Fortunately, it was a slow accident. Nobody was seriously injured. Still, it was a reminder of the nature of travel - accidents are unpredictable, and without being careful they can be permanent. The girl who fell off her bike had to go to the hospital - a tough situation for us to navigate, as we tried to give her first aid and wash out her cuts at the same time as calling emergency services. She ended up with stitches in her knee and chin, and 8 shattered teeth from her fall. Episodes like this provide cautionary anecdotes for the future - always carry a robust health insurance policy and never take safety for granted...

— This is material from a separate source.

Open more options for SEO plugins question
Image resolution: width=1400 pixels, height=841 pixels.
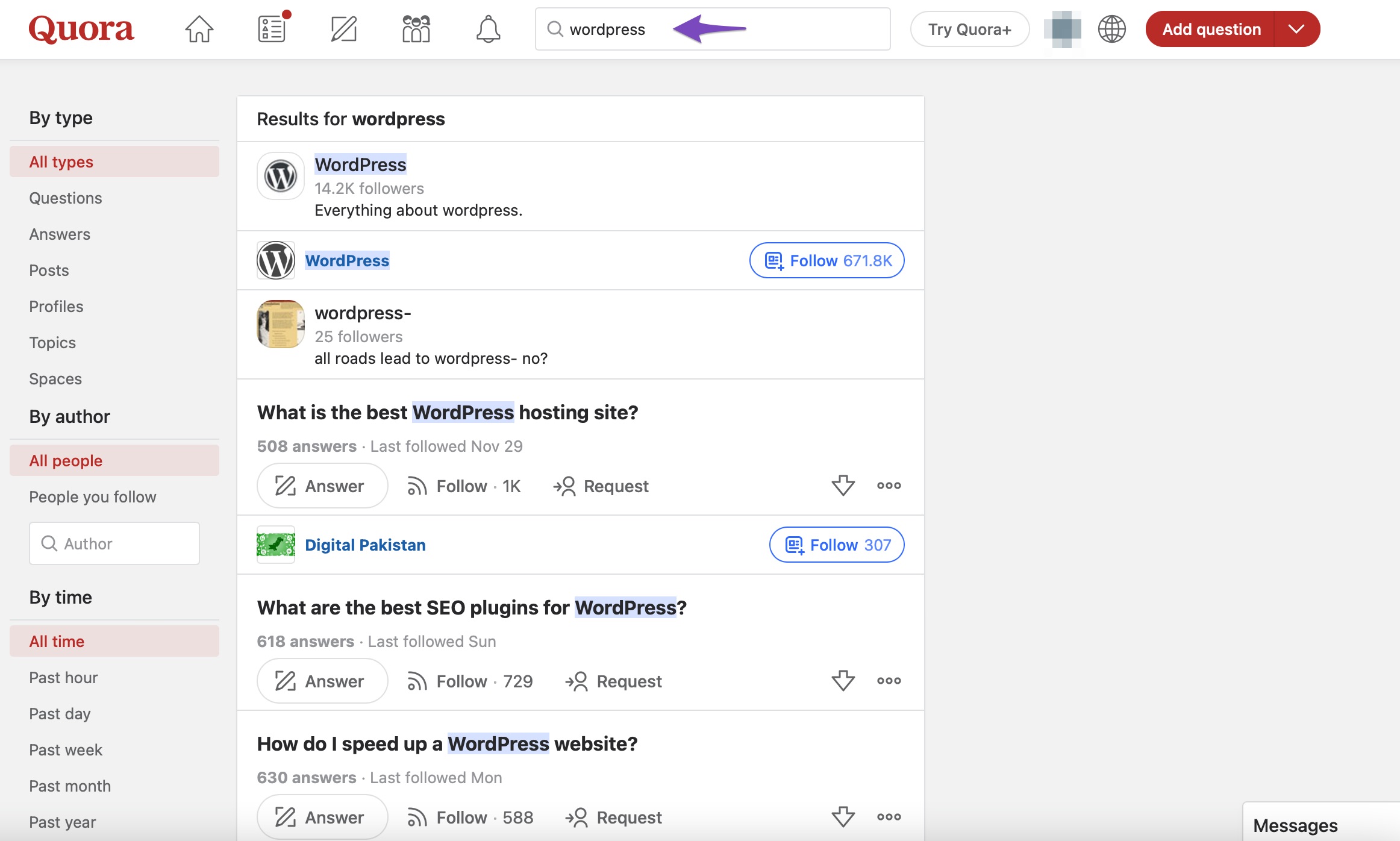[x=889, y=681]
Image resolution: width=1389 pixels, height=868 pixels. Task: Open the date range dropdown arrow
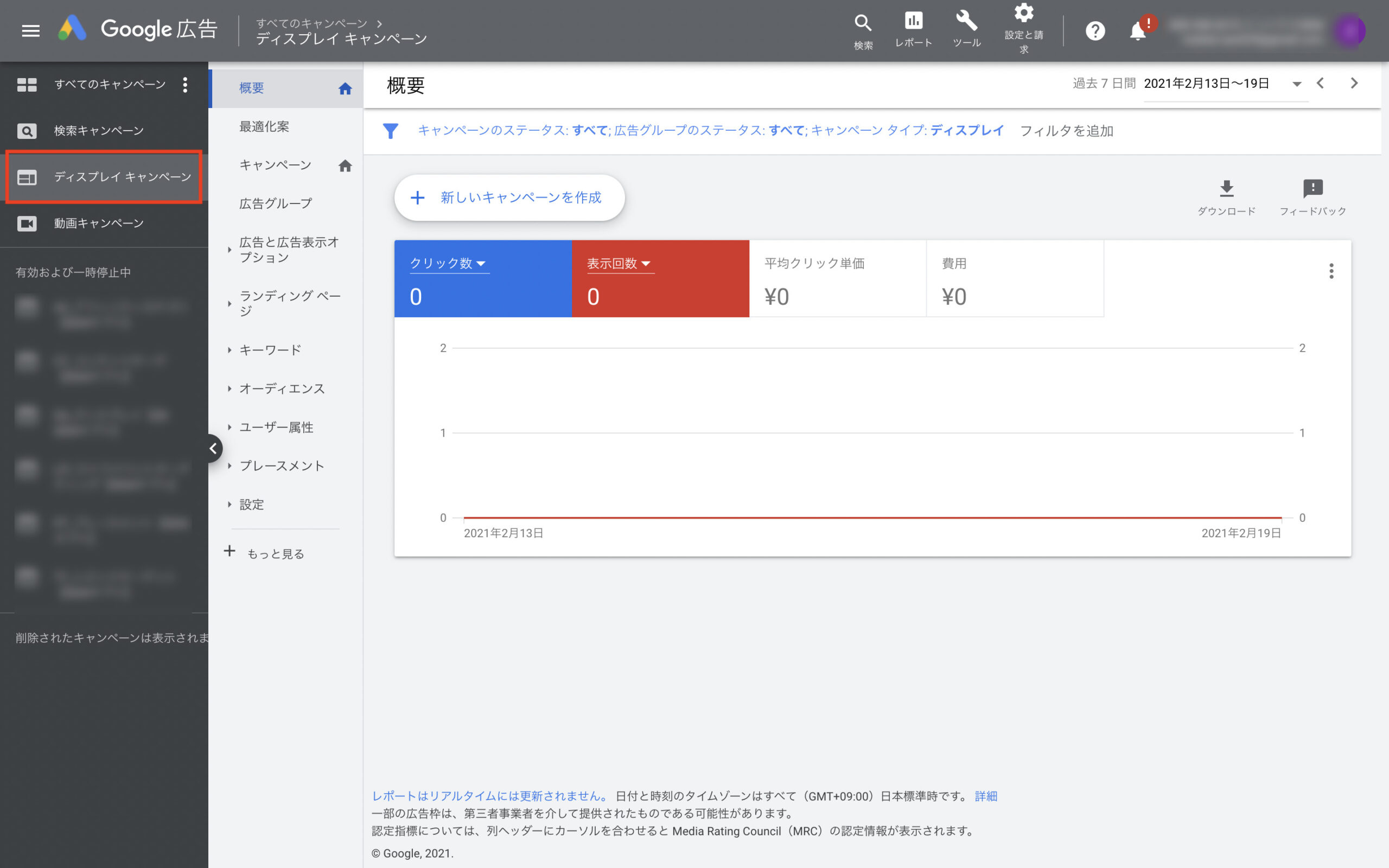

Towards the end of our time in Langkawi, the clock started ticking on Dan's and my visas for Vietnam. American visas in Vietnam carry stricter requirements - and higher prices - than other tourist visas. Given the history between the two countries, that is to be expected. We had to specify entry dates for one month in Vietnam without knowing our plans when we received our visas. So, in spite of our great time in Langkawi, it drew to a slow end as we made ready to journey onward to Ho Chi Minh City and make our way north along the spine of Vietnam.
Nik / 12.23.16
(A note on photos: For this website, I only use photos taken from our actual trips and experiences. Professional photos capture the destinations we visit in a much more beautiful and expressive way. My goal is not to create the most vivid picture of each place we visit, but one that is the most honest to our experience. Better photography of any of these destinations can easily be found with a cursory Google search. When my own photos don't do an entry justice, I'll borrow from my friends, who are much better photographers than I. In particular, I'd like to thank Eva, Sophie, Lara, and Julia for these great photos of Langkawi.)